> [Testo di partenza]:
···

Lo scorso ottobre, per Giulio Perrone editore, è uscito “Prima che chiudiate gli occhi”, il primo romanzo di
Morena Pedriali Errani, 27enne nata e cresciuta a Ferrara. Di
etnia Sinti, discendente di una
famiglia di circensi - tradizione che lei stessa coltiva con passione -, è già nota al pubblico per essere arrivata in semifinale al Premio Campiello Giovani 2017 e al Premio Chiara Giovani 2018, oltre ad avere presentato alcuni scritti al Parlamento europeo a Bruxelles nel 2022 assieme all’associazione rom
Phiren Amenca. L'autrice è infatti
un’attivista per le minoranze romanì e parte del team Comunicazione di
Movimento Kethane.
Morena Pedriali Errani: "Con la scrittura plasmo il mio mondo"
Da dove nasce la sua passione per le parole? "In realtà non so dare un'origine al mio rapporto con la scrittura. Non c'è stato un momento x della mia vita in cui ho iniziato a farlo, da che ho ricordo è sempre stato il mio rifugio. Tutto partiva dalla necessità di creare un mondo che sentivo esserci già, al di là delle cose, un mondo in cui i sinti avevano voce e
tutti 'gli ultimi' trovavano giustizia. Un mondo che, chiaramente, non vivevo e che però volevo a tutti i costi rendere reale. Per me è stata questa la scintilla, plasmare il mio mondo attraverso la carta, cercare di farne un messaggio.
La 27enne firma le copie del suo primo romanzo, "Prima che chiudiate gli occhi"
Sicuramente avevo alle spalle antenati che mi hanno guidato, vengo da una famiglia circense e di artisti di strada, c'è tanto che rimane nel sangue a raccontare. Ho scoperto solo dopo tanti anni che anche il mio bisnonno, Sinibaldo Errani, scriveva ma, per via del pregiudizio e delle condizioni economiche precarie, non riuscì mai a farsi pubblicare in vita. Segno che qualcosa rimane davvero e spero, attraverso quello che faccio, che lui ora possa trovare voce anche dentro le mie parole".

···

> [Esercizio scritto a]: Riscrivi il brano dell'articolo su Morena Pedriali Errani che va da "Lo scorso ottobre, per" fino a "Movimento Kethane.", cambiando "Ferrara" in "Bologna".

···

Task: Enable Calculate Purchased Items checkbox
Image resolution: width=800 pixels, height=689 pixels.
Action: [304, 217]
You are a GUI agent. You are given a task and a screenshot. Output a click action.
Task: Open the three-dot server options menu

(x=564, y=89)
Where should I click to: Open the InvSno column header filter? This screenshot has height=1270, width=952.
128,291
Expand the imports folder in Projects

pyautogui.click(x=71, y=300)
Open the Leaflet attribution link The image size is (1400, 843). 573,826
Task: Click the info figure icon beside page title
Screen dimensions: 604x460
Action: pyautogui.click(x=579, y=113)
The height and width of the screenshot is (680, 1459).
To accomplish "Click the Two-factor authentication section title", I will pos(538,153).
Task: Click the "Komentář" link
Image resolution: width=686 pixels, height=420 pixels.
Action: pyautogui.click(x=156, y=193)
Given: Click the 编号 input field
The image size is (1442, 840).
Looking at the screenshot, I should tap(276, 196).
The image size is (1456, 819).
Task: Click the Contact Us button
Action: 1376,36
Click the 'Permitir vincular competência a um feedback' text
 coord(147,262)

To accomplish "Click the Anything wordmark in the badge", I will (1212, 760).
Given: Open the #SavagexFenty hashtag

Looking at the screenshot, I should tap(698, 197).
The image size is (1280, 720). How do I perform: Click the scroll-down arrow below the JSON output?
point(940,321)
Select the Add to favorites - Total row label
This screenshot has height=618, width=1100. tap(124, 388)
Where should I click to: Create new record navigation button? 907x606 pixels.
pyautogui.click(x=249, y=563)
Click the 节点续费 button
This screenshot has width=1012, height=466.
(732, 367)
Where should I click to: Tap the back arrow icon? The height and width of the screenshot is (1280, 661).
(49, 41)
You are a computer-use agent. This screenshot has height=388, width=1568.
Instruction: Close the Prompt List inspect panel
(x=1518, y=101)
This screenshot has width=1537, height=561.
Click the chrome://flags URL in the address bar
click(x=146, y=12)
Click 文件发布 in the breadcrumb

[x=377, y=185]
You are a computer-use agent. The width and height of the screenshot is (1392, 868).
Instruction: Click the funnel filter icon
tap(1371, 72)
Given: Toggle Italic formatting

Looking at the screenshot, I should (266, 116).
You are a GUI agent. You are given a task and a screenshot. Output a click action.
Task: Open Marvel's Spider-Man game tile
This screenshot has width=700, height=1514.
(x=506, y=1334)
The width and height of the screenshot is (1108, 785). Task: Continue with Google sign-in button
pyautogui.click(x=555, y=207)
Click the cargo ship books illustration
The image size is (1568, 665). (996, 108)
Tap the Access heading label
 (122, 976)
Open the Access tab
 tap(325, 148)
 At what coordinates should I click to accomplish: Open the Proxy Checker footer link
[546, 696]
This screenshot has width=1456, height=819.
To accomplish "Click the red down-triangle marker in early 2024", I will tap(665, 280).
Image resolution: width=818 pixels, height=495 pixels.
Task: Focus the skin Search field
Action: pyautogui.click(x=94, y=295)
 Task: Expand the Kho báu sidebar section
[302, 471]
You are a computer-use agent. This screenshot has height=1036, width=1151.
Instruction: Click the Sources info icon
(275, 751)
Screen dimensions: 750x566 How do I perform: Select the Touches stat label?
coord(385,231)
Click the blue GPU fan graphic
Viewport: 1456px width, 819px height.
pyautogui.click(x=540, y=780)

···

> [Esercizio scritto b]: Conta le righe dei record che contengono la stringa "should", tenendo conto di maiuscole e minuscole, e scrivi soltanto il numero.

> [Risultato corretto a]:
Lo scorso ottobre, per Giulio Perrone editore, è uscito “Prima che chiudiate gli occhi”, il primo romanzo di
Morena Pedriali Errani, 27enne nata e cresciuta a Bologna. Di
etnia Sinti, discendente di una
famiglia di circensi - tradizione che lei stessa coltiva con passione -, è già nota al pubblico per essere arrivata in semifinale al Premio Campiello Giovani 2017 e al Premio Chiara Giovani 2018, oltre ad avere presentato alcuni scritti al Parlamento europeo a Bruxelles nel 2022 assieme all’associazione rom
Phiren Amenca. L'autrice è infatti
un’attivista per le minoranze romanì e parte del team Comunicazione di
Movimento Kethane.

> [Risultato corretto b]: 7